En clave positivista, el reconocimiento de que en éste y en otros relatos evangélicos se dan rasgos que se encuentran en otras descripciones de la misma Biblia o en otras descripciones orientales de fenómenos naturales, de hechos o de experiencias en que los hombres veían una manifestación de lo divino, sirve sólo para descalificar el relato: lo que tenemos aquí sería sólo una serie de motivos literarios que dan voz y palabra a la fe cristiana, y que entonces serían sólo una expresión de la subjetividad de los autores de la tradición evangélica. De lo que realmente pasó no sabríamos en realidad absolutamente nada.
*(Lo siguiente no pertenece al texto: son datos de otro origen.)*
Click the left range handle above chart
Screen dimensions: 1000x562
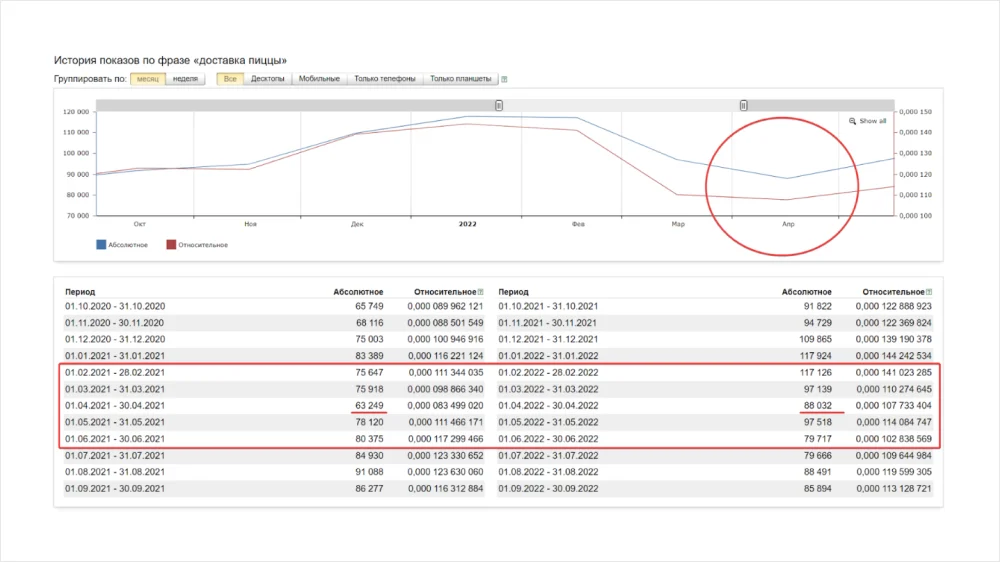point(499,105)
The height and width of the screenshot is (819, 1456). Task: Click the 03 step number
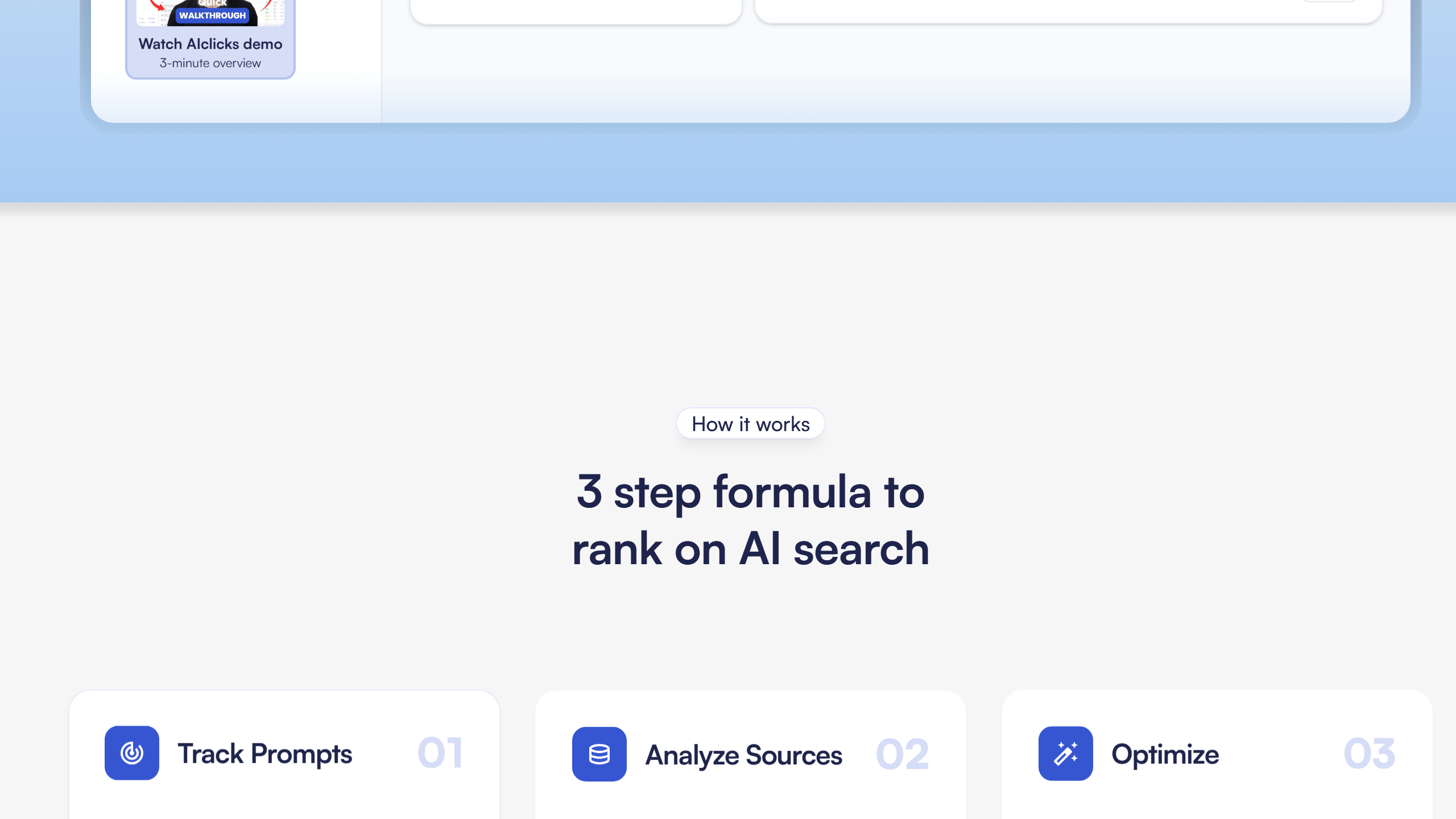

Pues bien, nada obliga a someterse a ese esquema ideológico, excepto la rutina. Los tres apóstoles vivieron en aquel “monte alto” (que la tradición identificó pronto con el Monte Tabor, en la Baja Galilea) una gran gracia. Lo que en ese momento percibieron fue la gloria inefable de Dios resplandeciendo en la persona de Cristo. Dicho con otras palabras, intuyeron (o mejor, les fue dado intuir) el misterio de su divinidad. Les fue dado intuir que Él en persona es el Reino de Dios, la salvación y la plenitud hacia la que tendía toda la historia de Israel. Él era el cumplimiento de la alianza y de las promesas, de la Ley y de la Profecía. Él en persona era la alianza “nueva y eterna”, que venía a sustituir (cumpliéndola) la alianza del Sinaí, y toda la historia, y todas las esperanzas que habían nacido de ella. Dios mismo, a quien Él llamaba su Padre y con quien tenía una relación absolutamente única, ratificaba sus palabras y sus obras, las sellaba con el sello inconfundible del Espíritu de Dios: “Si expulso los demonios con el dedo de Dios, es que el Reino de Dios ha llegado a vosotros”. Por eso, negarse a reconocer ese sello, es “blasfemar contra el Espíritu Santo”, es negarse a la evidencia. Y por eso no tiene perdón, no en virtud de una decisión arbitraria de Dios.
De no ser por la debilidad humana, en forma de miedo, esta experiencia hubiera debido bastar para sostener a los discípulos a la hora del escándalo de la pasión. No bastó, y huyeron, todos menos Juan. Sólo la resurrección y el don del Espíritu Santo desplazarían al miedo. Pero en el contexto de nuestra reflexión de hoy, lo que es importante subrayar es que si unos judíos del siglo I tuvieron un día junto a Jesús esta experiencia, este encuentro, esta intuición de algo que afectaba decisivamente a toda su visión del mundo, que sacudía su cultura hasta los mismos cimientos, no había más que una manera de expresarla: y de esa manera es como lo han expresado los Evangelios.